Table partitioning is a database design technique used to divide a large table into smaller, more manageable chunks called partitions. Each partition is essentially a separate table that stores a subset of the original data.

Partitioning can be done based on one or more columns, such as a date column or a range of values. For example, you can partition a table based on the date of the records, where each partition represents data for a specific date range. When querying the data, PostgreSQL can quickly eliminate partitions that are not relevant to the query, resulting in faster query execution.

  1. Improved Query Performance: Partitioning allows the database to quickly narrow down the data to a specific partition, reducing the amount of data that needs to be scanned during queries. This results in faster query execution times, especially for large datasets.
  2. Easier Data Management: With table partitioning, you can easily manage large datasets by splitting them into smaller, more manageable partitions. This can simplify tasks such as data archiving, data purging, and backup and restore operations.
  3. Enhanced Data Loading and Indexing: When loading data into a partitioned table, the process can be parallelized, leading to faster data ingestion.
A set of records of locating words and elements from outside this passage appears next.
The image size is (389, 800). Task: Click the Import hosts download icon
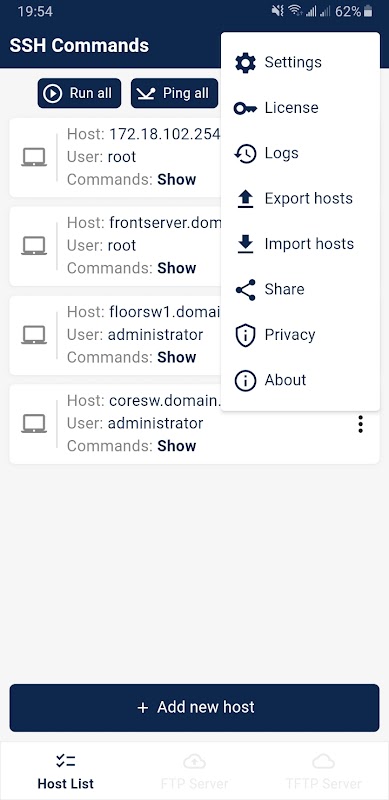point(246,244)
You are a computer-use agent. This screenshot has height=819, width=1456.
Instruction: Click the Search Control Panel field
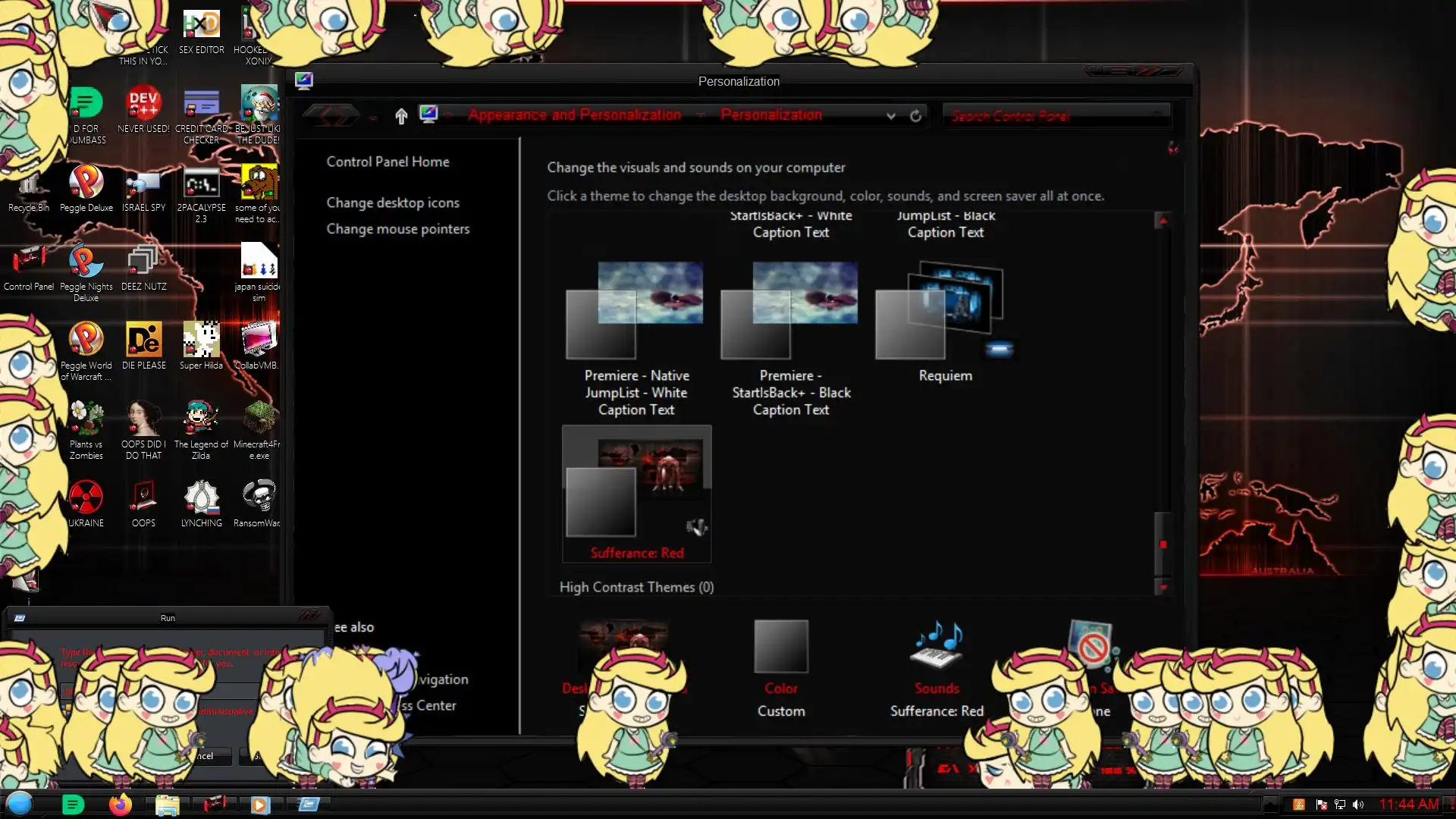[x=1046, y=116]
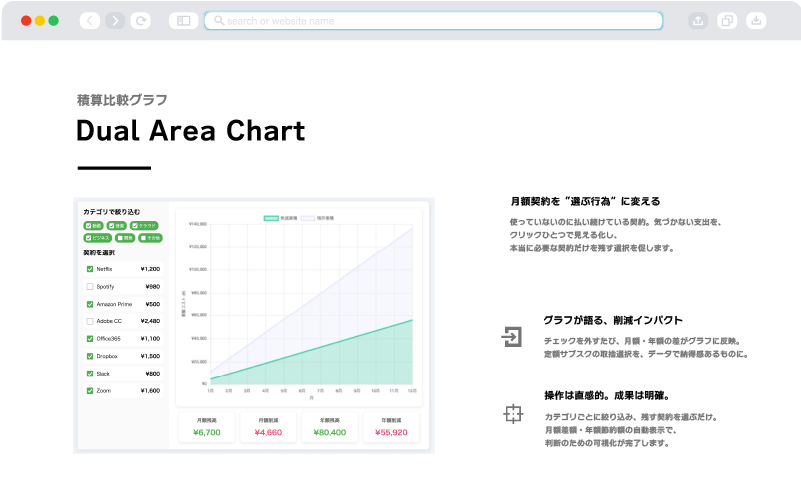Uncheck the Netflix subscription checkbox
Viewport: 801px width, 501px height.
point(90,269)
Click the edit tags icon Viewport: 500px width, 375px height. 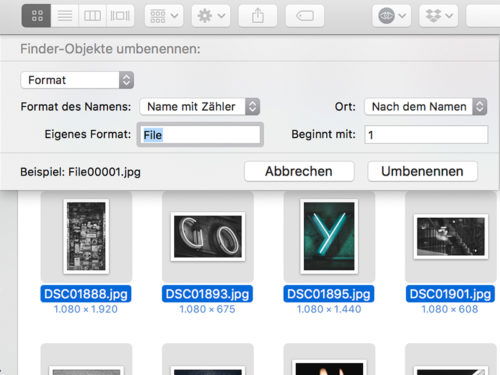click(x=305, y=15)
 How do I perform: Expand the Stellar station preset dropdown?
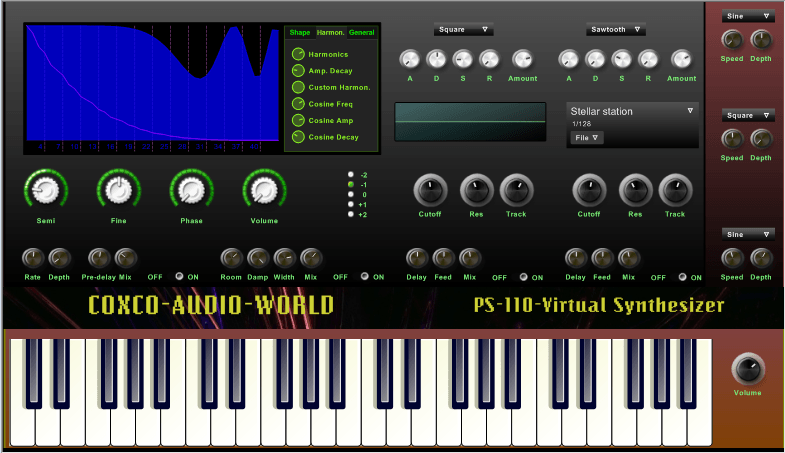coord(632,111)
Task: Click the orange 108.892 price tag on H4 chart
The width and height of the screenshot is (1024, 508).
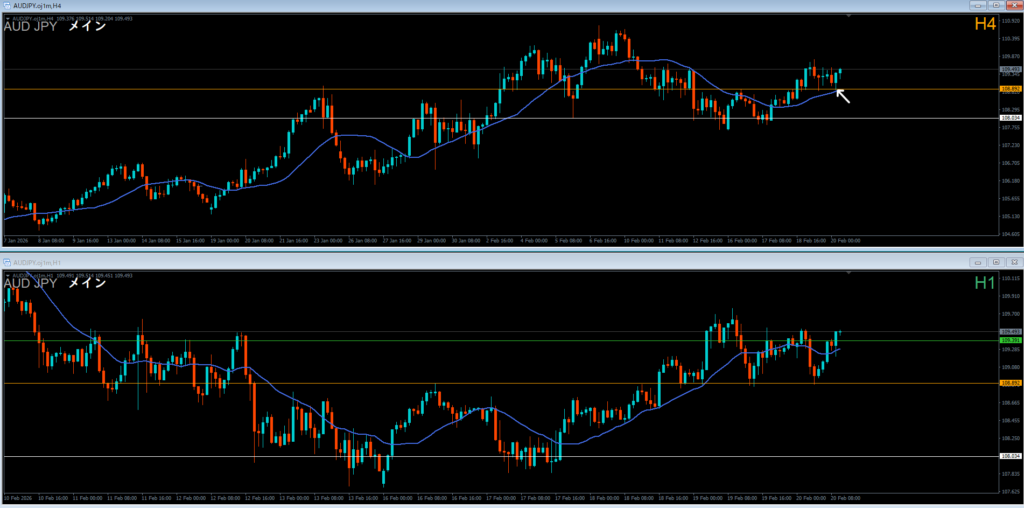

Additionally, indexes on partitioned tables can be more efficient, as they only need to cover a smaller subset of data.

PostgreSQL offers various partitioning methods, Lets look at each partitioning methods

Range Partitioning

Range partitioning is a type of table partitioning where data is divided into partitions based on a specified range of values in a column. This is particularly useful when dealing with time-series data or any data that has a natural order. Each partition represents a distinct range of values, and data falling within that range is stored in that partition. Range partitioning allows for efficient retrieval of data within specific ranges, leading to improved query performance.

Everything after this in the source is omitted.